In the records below, find the line with "Image resolution: width=1316", then retype it and every following line exactly, stopping after the line with "the IAM breadcrumb". Leave the pictures out.

Source material:
★ ★ ★

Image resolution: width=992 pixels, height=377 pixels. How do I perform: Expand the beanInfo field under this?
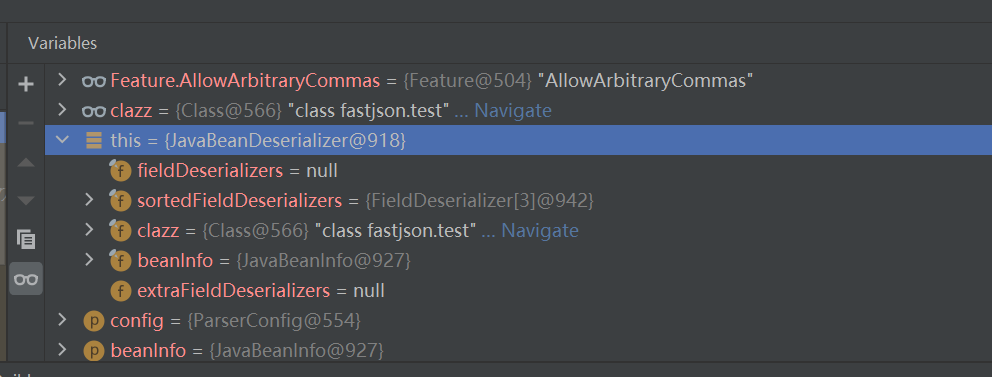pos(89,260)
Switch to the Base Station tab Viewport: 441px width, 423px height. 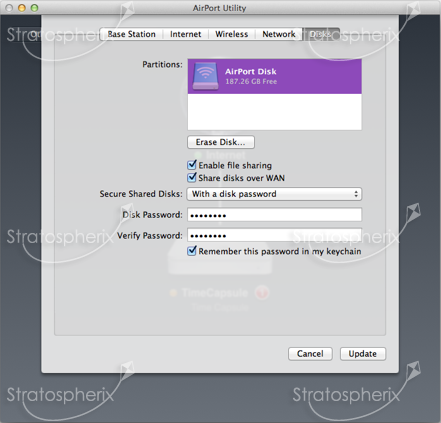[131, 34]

★ ★ ★

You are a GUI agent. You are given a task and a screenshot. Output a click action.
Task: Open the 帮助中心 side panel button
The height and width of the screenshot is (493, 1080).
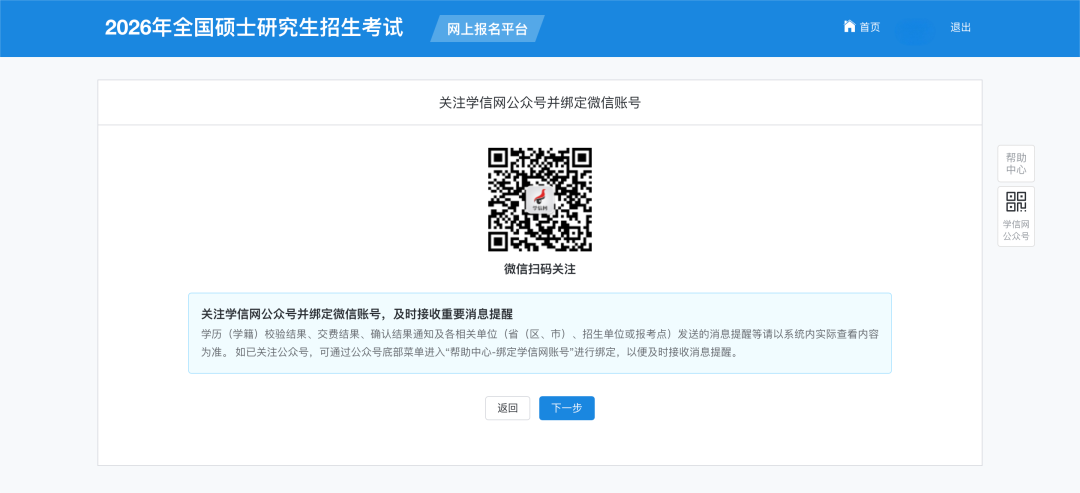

★ ★ ★

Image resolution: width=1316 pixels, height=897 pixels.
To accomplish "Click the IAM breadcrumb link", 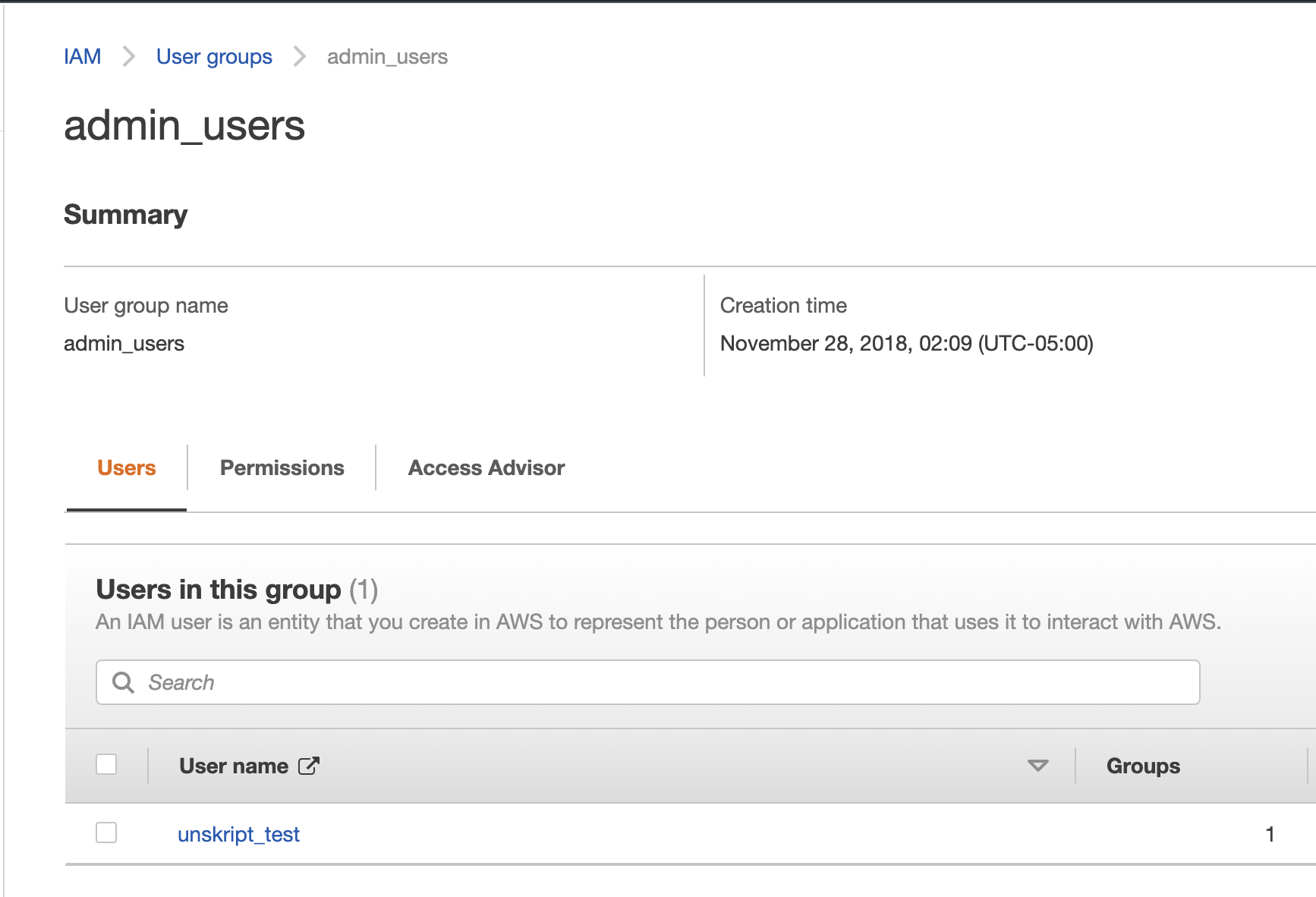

★ ★ ★

Task result:
Image resolution: width=1316 pixels, height=897 pixels.
To accomplish "Click the IAM breadcrumb link", 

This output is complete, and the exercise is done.